William Baume (1885–1956) was a Swiss watchmaker who established the Baume & Mercier company in Geneva in 1918 with his partner, Paul Mercier.

==Early life and family==
William Baume was born into a notable family of watchmakers in the village of Les Bois in the Swiss Jura. His grandfather, Louis Victor Baume, and his great-uncle, Célestin Baume had founded the Frères Baume watch dealership in Les Bois in 1830. It was to become one of Switzerland’s major watch manufacturers in the 19th century, with branches in London, Geneva and Philadelphia. The Baume watch brand won distinctions at the universal expositions between 1860 and 1900, including a number of gold medals and Grand Prix for its watches. In 1892, its tourbillon chronometer set an absolute timekeeping record at the Kew Observatory trials that stood for 10 years.

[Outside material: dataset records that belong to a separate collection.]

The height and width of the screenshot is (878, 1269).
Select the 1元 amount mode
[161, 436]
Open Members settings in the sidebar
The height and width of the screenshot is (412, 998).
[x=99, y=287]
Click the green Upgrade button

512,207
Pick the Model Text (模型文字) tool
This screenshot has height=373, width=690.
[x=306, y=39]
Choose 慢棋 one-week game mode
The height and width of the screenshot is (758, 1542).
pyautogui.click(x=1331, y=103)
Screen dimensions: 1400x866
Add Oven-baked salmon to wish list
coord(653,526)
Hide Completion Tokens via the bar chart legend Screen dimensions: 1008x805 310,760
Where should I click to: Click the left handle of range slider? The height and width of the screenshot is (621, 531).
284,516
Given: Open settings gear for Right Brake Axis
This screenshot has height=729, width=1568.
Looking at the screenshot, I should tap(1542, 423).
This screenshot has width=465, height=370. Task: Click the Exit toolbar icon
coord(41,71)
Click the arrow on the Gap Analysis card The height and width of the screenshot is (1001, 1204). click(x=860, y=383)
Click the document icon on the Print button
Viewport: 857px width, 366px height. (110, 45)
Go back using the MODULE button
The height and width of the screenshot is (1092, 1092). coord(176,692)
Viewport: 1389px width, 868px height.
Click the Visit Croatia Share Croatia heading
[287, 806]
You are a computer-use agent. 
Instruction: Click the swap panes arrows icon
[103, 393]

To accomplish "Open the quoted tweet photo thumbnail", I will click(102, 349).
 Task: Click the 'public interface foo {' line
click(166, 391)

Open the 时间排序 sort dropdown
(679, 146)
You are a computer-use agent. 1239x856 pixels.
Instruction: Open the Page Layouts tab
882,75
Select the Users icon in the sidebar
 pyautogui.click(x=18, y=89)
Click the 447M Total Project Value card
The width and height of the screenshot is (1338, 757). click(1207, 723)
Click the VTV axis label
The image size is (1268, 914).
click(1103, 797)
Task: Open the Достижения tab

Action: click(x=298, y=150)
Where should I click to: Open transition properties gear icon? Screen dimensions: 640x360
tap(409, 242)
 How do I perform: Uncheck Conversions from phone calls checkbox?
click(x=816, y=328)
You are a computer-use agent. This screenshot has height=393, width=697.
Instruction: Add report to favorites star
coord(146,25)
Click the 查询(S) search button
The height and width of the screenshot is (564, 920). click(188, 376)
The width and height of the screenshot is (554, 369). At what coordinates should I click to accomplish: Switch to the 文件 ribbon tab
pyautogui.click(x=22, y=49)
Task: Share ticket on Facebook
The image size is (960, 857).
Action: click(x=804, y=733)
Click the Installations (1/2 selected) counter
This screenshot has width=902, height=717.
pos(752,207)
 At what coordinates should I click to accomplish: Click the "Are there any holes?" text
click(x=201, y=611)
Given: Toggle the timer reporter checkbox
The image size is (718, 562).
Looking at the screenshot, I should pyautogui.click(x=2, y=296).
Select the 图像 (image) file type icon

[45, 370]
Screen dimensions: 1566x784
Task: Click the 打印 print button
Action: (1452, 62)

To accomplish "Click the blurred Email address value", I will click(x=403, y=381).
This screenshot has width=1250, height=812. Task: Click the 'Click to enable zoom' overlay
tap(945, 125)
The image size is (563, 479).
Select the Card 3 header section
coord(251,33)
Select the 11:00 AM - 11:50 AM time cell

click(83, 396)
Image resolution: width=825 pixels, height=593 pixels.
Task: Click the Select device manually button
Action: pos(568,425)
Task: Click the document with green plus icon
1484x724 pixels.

==Management of Baume company==
William Baume, who took over the management of the Baume company in Les Bois in 1910, represented the third generation after his grandfather and father. He had previously completed his watchmaking apprenticeship with Mathey-Tissot at Les Ponts-de-Martel, about 30 kilometers from Les Bois between Le Locle and Neuchâtel. Mathey-Tissot, established in 1886, was specialised in complicated watches, especially minute-repeaters and precision chronographs. It was thus with this specialist background that William Baume joined the family firm in 1909, working for a year with his father until he was entrusted with the management of the company in 1910. William Baume had then just turned 25. Meanwhile the London branch of Frères Baume, run by William’s uncle, Arthur Baume, was playing a leading role in the affairs of the business. After a family row, William Baume left Les Bois in 1918, shortly after the end of World War I. He settled in Geneva with the intention of starting a watch company.

==Partnership with Paul Mercier==
In Geneva he came across his friend, Paul Mercier, whom he had met in 1912 as marketing manager of Haas of Geneva, one of the big names in Swiss watchmaking.

The two men joined forces to found Baume & Mercier in Geneva in 1918. Paul Mercier looked after the business side, while William Baume supervised the technical and watchmaking aspects. Their complementary talents ensured the quick success of the business, which relied on William Baume’s experience and the reputation of the Baume firm.

As an accomplished watchmaker, William Baume was instrumental in qualifying Baume & Mercier watches in 1919 for the Poinçon de Genève, an award for Geneva watchmaking.

William Baume’s watchmaking competence and Paul Mercier’s business acumen enabled Baume & Mercier to prosper during the economic crises of the late 1920s. In 1935, William Baume retired from the company for health reasons, and his sons had no interest in the business. Paul Mercier, retired two years later, selling his stake to the new partner, Ernesto Ponti, a businessman from the Piedmont who had acquired a stake in Baume & Mercier in 1934. William Baume died in Geneva in 1956.